**Exercise objective**
Among the entries below, extract exactly the lines that run from the one with "Open the 装备筛选 filter dropdown" through the one with "Screen dimensions: 1035x573", both ends included.

**Materials provided**
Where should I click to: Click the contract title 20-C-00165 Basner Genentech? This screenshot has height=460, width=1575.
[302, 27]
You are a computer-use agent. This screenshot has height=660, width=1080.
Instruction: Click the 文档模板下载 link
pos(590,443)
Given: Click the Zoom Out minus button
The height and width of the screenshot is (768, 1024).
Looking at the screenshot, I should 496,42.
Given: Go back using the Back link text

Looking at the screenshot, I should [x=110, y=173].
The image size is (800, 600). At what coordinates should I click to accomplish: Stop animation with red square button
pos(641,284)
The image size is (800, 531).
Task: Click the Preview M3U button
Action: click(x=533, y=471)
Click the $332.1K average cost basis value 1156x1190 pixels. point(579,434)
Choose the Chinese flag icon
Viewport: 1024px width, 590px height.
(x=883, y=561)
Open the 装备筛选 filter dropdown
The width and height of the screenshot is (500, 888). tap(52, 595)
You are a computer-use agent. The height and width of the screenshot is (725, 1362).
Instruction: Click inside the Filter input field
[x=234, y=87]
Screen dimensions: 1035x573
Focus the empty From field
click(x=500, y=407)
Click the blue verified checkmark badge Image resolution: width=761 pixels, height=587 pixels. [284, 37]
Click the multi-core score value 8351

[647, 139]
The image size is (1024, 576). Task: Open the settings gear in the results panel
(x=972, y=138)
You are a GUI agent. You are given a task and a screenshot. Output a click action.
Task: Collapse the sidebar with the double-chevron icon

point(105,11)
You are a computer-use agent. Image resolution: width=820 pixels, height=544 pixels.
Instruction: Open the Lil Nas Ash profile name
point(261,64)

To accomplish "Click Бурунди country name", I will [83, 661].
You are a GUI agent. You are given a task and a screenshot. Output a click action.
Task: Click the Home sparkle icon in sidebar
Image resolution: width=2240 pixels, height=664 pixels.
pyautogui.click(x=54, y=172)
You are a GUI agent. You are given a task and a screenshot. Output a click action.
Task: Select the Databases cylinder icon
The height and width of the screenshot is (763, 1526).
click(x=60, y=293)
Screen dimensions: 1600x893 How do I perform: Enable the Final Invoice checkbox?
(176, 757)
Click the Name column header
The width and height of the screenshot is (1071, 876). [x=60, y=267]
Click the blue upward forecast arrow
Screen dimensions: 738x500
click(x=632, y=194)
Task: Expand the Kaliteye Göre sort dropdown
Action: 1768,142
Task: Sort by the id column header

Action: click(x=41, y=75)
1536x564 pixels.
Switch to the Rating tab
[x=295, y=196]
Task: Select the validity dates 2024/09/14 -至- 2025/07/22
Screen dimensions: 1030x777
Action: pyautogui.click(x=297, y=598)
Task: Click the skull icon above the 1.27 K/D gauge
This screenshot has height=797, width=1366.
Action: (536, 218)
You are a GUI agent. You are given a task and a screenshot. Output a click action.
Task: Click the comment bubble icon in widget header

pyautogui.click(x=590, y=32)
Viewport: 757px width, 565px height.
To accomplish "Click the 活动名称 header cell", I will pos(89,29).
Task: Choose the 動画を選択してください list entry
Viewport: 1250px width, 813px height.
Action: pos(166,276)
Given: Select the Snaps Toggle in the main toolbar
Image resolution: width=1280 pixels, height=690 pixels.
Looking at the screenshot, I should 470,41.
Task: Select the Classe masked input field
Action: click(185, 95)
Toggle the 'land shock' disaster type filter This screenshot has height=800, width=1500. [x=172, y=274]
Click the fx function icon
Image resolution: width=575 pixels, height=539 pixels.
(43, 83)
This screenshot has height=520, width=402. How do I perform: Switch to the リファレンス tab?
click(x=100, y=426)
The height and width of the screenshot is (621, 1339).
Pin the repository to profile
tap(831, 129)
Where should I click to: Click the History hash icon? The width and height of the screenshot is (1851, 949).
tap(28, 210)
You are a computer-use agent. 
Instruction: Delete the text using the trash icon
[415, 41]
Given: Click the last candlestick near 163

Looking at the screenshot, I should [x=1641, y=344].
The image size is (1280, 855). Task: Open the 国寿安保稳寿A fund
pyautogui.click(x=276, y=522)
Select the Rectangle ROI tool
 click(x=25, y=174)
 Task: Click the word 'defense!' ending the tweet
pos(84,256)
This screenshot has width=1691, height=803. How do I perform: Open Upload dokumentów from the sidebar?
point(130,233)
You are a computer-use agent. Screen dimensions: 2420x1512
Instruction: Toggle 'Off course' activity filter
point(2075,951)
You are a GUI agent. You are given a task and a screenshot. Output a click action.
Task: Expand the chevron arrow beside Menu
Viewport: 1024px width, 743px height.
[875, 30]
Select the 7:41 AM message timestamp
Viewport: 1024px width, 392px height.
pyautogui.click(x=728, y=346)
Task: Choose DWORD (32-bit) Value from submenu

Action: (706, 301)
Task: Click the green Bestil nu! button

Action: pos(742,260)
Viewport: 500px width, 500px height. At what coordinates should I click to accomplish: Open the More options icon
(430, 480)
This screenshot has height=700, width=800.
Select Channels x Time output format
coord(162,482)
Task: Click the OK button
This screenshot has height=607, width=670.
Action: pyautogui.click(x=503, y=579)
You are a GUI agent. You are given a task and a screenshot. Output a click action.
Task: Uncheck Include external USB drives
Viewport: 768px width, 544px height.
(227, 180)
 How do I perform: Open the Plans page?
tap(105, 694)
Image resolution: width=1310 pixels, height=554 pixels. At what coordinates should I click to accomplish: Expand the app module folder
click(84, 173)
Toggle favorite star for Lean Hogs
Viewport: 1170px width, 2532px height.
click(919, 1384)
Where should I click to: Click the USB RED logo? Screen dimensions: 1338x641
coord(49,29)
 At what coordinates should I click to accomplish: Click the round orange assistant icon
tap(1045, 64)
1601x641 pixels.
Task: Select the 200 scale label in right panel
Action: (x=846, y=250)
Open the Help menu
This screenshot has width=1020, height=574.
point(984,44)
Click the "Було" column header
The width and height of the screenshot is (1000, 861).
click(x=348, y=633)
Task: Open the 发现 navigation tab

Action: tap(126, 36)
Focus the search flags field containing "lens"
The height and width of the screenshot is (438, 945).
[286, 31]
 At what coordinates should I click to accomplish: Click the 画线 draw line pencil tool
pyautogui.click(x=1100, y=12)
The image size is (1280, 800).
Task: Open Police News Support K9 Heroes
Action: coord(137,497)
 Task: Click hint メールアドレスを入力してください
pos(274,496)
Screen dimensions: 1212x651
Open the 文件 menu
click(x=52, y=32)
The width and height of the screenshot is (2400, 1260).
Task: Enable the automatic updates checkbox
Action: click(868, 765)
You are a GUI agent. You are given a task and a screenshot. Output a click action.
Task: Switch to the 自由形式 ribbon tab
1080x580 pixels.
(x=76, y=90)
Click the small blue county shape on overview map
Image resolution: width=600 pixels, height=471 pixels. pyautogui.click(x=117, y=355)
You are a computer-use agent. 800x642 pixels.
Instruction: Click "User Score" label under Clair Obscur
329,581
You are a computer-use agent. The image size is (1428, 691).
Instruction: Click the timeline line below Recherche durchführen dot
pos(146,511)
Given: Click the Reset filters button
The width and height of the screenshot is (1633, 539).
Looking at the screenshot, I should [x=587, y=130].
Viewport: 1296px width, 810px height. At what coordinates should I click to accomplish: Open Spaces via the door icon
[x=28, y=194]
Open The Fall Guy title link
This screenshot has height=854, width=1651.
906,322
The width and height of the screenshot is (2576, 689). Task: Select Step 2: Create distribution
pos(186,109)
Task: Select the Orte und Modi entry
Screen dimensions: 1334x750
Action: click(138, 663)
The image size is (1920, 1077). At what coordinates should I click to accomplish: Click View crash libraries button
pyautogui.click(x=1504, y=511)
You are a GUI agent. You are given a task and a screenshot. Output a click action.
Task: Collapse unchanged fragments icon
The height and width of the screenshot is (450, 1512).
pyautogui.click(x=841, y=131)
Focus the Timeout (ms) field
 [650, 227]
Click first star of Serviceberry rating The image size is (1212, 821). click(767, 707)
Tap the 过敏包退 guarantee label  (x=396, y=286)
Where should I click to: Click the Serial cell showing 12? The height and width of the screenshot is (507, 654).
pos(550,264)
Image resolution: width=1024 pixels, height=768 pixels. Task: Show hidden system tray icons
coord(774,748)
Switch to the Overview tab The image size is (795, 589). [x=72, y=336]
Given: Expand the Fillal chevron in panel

**Solution below**
Open the 装备筛选 filter dropdown
The width and height of the screenshot is (500, 888). tap(52, 595)
You are a computer-use agent. The height and width of the screenshot is (725, 1362).
Instruction: Click inside the Filter input field
[x=234, y=87]
Screen dimensions: 1035x573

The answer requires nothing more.